Un lieu devenu emblématique
La prison de Delaney Hall, située à Newark, est utilisée par l'Immigration and Customs Enforcement (ICE) pour détenir des migrants en attente d'expulsion. Depuis l'arrivée au pouvoir de Donald Trump, le nombre de détenus a considérablement augmenté, faisant de ce centre un point de focalisation pour les opposants à la politique migratoire du président.

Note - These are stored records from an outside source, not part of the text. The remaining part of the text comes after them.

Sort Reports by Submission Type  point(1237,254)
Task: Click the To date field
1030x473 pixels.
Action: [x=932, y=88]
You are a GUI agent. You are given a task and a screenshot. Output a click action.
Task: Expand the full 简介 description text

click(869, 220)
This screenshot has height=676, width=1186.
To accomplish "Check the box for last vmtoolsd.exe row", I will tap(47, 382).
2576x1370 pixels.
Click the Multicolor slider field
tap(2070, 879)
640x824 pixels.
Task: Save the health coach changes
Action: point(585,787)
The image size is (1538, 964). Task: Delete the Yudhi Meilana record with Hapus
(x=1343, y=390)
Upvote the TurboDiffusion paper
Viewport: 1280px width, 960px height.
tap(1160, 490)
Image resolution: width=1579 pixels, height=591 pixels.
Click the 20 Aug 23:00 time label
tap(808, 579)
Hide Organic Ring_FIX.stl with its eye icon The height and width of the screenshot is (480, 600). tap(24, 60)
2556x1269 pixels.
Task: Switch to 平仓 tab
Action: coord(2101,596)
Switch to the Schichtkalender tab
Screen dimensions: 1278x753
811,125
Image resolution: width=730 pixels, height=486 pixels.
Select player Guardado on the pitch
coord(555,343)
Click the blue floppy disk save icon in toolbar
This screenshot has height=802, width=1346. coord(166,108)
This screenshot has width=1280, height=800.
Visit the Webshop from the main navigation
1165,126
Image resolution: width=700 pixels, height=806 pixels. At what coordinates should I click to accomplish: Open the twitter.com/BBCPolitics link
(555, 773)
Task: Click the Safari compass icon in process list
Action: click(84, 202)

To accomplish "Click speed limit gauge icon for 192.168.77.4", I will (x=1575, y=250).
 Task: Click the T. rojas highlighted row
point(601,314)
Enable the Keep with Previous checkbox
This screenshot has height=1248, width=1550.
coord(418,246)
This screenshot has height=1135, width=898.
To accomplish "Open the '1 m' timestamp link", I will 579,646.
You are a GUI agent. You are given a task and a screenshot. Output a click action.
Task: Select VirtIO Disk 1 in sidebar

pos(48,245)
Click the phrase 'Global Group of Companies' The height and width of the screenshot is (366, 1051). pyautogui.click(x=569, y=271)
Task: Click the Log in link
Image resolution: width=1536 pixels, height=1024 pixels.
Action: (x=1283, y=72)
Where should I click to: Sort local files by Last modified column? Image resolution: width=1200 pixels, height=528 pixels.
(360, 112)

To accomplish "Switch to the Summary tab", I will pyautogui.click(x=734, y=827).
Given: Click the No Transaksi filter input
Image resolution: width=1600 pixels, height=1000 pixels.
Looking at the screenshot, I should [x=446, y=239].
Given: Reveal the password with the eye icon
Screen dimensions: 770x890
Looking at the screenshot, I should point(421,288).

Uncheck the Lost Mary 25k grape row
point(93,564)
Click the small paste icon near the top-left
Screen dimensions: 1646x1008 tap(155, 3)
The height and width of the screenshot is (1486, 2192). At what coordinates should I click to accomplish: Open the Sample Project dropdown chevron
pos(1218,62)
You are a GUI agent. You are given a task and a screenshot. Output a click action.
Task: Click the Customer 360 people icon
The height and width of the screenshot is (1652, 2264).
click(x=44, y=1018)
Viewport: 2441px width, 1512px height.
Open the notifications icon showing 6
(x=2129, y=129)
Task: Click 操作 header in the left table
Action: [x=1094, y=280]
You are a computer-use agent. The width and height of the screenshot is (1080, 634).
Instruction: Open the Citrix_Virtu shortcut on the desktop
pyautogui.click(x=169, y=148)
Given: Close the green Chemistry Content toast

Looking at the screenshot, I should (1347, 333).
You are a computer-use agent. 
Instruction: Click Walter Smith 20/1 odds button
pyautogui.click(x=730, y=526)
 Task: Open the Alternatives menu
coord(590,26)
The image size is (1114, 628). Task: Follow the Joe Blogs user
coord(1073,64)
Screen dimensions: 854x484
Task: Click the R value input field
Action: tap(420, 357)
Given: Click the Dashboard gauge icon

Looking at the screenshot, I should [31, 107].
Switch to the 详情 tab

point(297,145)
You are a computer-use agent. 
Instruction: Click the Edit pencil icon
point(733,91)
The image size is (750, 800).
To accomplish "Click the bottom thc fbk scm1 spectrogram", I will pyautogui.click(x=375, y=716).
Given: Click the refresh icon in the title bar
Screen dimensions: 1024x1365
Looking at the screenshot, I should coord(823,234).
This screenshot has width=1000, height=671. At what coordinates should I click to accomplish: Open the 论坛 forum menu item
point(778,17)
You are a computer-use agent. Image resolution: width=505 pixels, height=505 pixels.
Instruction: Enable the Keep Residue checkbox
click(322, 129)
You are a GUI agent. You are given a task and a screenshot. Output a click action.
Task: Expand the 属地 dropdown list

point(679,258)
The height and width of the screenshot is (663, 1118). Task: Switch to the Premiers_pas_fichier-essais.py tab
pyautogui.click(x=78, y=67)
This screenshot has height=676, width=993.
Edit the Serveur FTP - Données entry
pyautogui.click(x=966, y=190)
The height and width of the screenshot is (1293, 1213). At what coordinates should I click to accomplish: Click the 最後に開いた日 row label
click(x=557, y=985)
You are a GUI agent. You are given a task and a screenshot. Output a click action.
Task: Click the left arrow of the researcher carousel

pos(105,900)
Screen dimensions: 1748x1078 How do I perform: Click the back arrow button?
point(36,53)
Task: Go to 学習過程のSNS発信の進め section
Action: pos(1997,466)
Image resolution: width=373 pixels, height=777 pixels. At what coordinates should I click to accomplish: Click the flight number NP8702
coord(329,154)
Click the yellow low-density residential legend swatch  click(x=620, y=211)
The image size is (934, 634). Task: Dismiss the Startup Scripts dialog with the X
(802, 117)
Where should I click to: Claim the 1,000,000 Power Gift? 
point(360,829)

Les visages de la contestation
Parmi les manifestants, on trouve des familles, des étudiants, des militants associatifs et des citoyens ordinaires. Beaucoup arborent des pancartes aux slogans percutants : "Stop ICE", "Les migrants sont les bienvenus" ou encore "La diversité fait notre force". Certains portent des masques aux couleurs du drapeau américain, d'autres des bandanas aux motifs mexicains, symbolisant la diversité des origines des participants.
Les photos montrent des regards déterminés, des mains levées, des sourires malgré la tension. Une jeune femme tient une affiche représentant une famille séparée par une barrière, tandis qu'un homme plus âgé brandit une pancarte en espagnol : "Aquí estamos, no nos vamos" (Nous sommes ici, nous ne partons pas).
Un mouvement qui s'organise
Ces manifestations ne sont pas spontanées. Elles sont coordonnées par des organisations locales comme le New Jersey Alliance for Immigrant Justice ou encore le groupe Make the Road New Jersey. Les réseaux sociaux jouent un rôle clé dans la mobilisation, avec des appels à se rassembler diffusés largement.
Les organisateurs dénoncent les conditions de détention à Delaney Hall, qualifiées de "inhumaines" par certains rapports. Ils réclament la fermeture du centre et la fin des expulsions massives. "Nous ne nous tairons pas tant que chaque famille ne sera pas réunie", a déclaré l'un des porte-parole du mouvement.
La réponse des autorités
De leur côté, les autorités locales et fédérales justifient l'utilisation de Delaney Hall par la nécessité de faire respecter les lois sur l'immigration. Le maire de Newark, Ras Baraka, a exprimé son soutien aux manifestants tout en rappelant les limites de son action face à une politique fédérale. "Nous faisons ce que nous pouvons pour protéger nos résidents, mais nous avons besoin d'un changement au niveau national", a-t-il déclaré.
La police locale a encadré les rassemblements sans incident majeur, bien que quelques tensions aient été signalées lors de tentatives de blocage de l'entrée du centre de détention.
Un symbole de résistance
Delaney Hall est devenu bien plus qu'une prison : c'est un symbole de la résistance à la politique d'expulsion de Donald Trump. Chaque week-end, des centaines de personnes viennent témoigner de leur opposition, transformant les abords du centre en un lieu de rassemblement politique et de solidarité.
Les photographies diffusées par l'AFP capturent l'essence de ce mouvement : une mosaïque de visages, d'âges et d'origines, unis contre ce qu'ils considèrent comme une injustice. Alors que les élections de mi-mandat approchent, ces images pourraient bien influencer le débat politique sur l'immigration aux États-Unis.